TASK DETAILS
The lines to find are those in the entries that hold the word "computer"; copy every one of them.
DATA FOR REVIEW below:
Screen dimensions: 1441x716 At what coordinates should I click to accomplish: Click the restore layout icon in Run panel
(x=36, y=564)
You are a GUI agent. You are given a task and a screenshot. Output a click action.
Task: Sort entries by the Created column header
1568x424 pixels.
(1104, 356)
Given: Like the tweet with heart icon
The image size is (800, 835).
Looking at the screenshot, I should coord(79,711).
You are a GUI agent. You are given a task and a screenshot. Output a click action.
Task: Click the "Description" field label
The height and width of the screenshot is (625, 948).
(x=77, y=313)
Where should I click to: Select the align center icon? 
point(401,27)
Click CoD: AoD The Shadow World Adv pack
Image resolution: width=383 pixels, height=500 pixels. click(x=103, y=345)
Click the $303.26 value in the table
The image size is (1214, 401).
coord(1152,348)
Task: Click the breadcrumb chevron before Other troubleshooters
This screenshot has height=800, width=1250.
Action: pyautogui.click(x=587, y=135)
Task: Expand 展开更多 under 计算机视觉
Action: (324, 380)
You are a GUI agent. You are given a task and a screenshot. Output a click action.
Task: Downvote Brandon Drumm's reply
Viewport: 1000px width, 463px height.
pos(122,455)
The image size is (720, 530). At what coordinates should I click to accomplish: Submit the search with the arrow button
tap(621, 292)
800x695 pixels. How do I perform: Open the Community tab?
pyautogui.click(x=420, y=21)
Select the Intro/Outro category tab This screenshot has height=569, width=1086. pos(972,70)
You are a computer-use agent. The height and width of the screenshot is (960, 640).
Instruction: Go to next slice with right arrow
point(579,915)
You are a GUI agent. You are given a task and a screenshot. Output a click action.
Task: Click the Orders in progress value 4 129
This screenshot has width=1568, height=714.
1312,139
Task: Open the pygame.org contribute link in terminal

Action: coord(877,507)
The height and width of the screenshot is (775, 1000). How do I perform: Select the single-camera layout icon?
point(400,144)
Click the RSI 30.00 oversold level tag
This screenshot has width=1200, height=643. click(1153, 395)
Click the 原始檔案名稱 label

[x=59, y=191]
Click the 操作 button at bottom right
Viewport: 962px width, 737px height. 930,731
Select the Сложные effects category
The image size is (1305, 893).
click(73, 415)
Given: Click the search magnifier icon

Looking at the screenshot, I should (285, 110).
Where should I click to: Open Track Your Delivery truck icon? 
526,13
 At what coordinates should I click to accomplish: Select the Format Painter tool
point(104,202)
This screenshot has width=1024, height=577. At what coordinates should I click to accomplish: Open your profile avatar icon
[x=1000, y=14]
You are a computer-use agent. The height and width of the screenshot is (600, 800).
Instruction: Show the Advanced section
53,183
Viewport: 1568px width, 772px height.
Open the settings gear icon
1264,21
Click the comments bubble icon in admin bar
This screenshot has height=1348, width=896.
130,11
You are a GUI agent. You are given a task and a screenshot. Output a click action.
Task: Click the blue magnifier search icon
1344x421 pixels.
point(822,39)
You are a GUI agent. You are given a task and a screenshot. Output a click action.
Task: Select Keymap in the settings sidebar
End of DATA FOR REVIEW.
SOLUTION BELOW
You are a computer-use agent. The height and width of the screenshot is (960, 640).
You are a computer-use agent. The height and width of the screenshot is (600, 800).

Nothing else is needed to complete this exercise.